Currently existing only as CAD files on Iscold’s hard drive, Boomerang is the high-tech future of biplane racing. In the mind’s eye, one can see a 2022 field including Phantom, Miss Gianna, Element 6, and Boomerang fighting it out for the Sunday gold championship. “That,” says Iscold, “would be a very interesting race.”
And it would take place in one of Reno’s most vibrant classes. The Biplane Class has set records, put airframes in museums, blazed a trail for gender equality, suffered runway collisions and fatalities, and raced to photo finishes. These new designs suggest the best years may lie ahead.
She Flew Full Tilt
Patti Johnson didn’t set out to fly through anyone’s glass ceiling, but she and her sister grew up loving airplanes after their pilot dad took them to the airport as children.
On her first trip to Reno in the 1970s, she was impressed by Formula One racer Judy Wagner and U.S. Aerobatic Team member Carolyn Salsbury. “You know how a seed gets planted,” she says. Johnson set out to master both racing and aerobatics.

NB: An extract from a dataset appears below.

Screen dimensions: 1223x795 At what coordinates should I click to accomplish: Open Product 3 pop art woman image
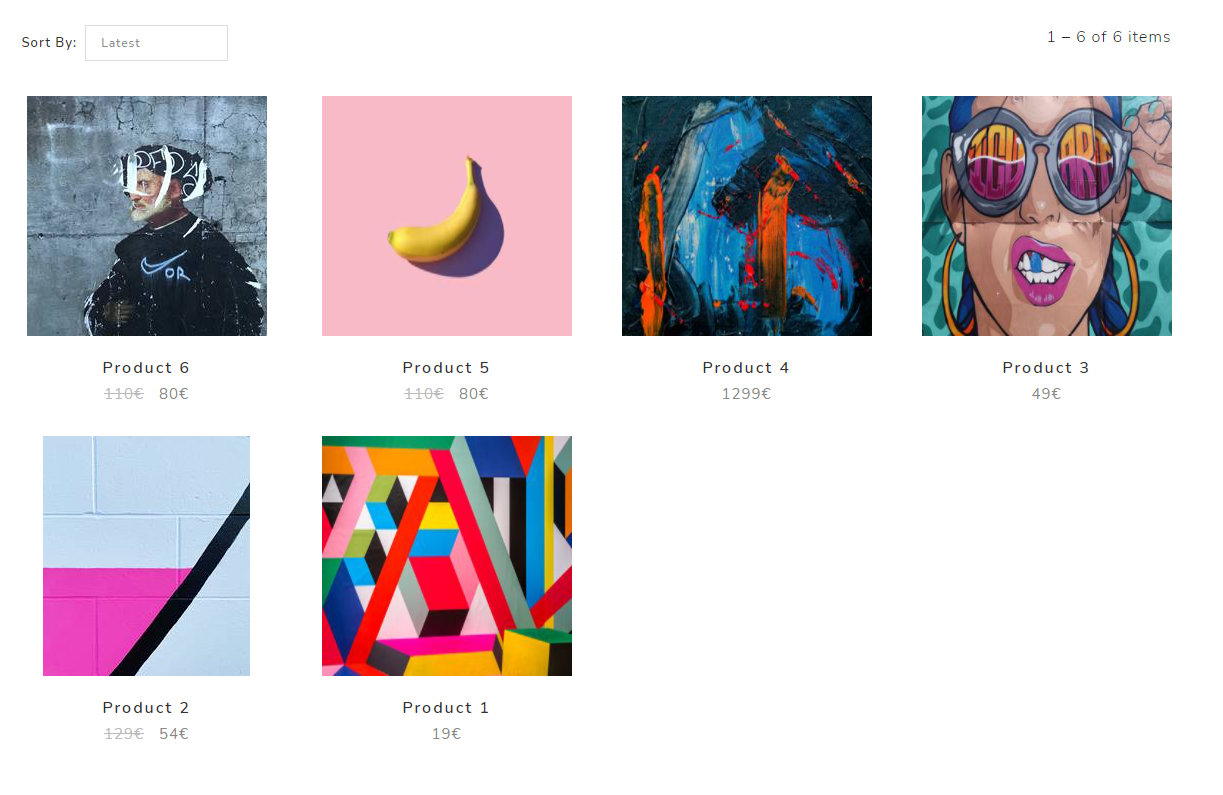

She earned a place on the U.S. aerobatic team in 1980 and ’82 and started racing biplanes in 1992. “Aerobatics helps with racing,” she says. “It’s a confidence thing. You have to know that no matter what happens, you’ll be able to handle it.” In 1993, she became the first woman to win a Reno class championship and the first in the world to win a mixed-gender, closed-course race. “I didn’t have any doubt at all that I could,” she says. “That was the whole point of getting a capable airplane, and working and improving it till I was happy with it.”
The other racers, she says, took her seriously. “They cared about me. They were all very helpful,” she says.“I got a standing ovation from those guys at the awards ceremony.”
When she won a third time, in 1996, flying Full Tilt Boogie at 212.8 mph, she knew it was time to stop. “It’s a very difficult airplane to fly,” she says, and racing is dangerous.“I felt my number was up.”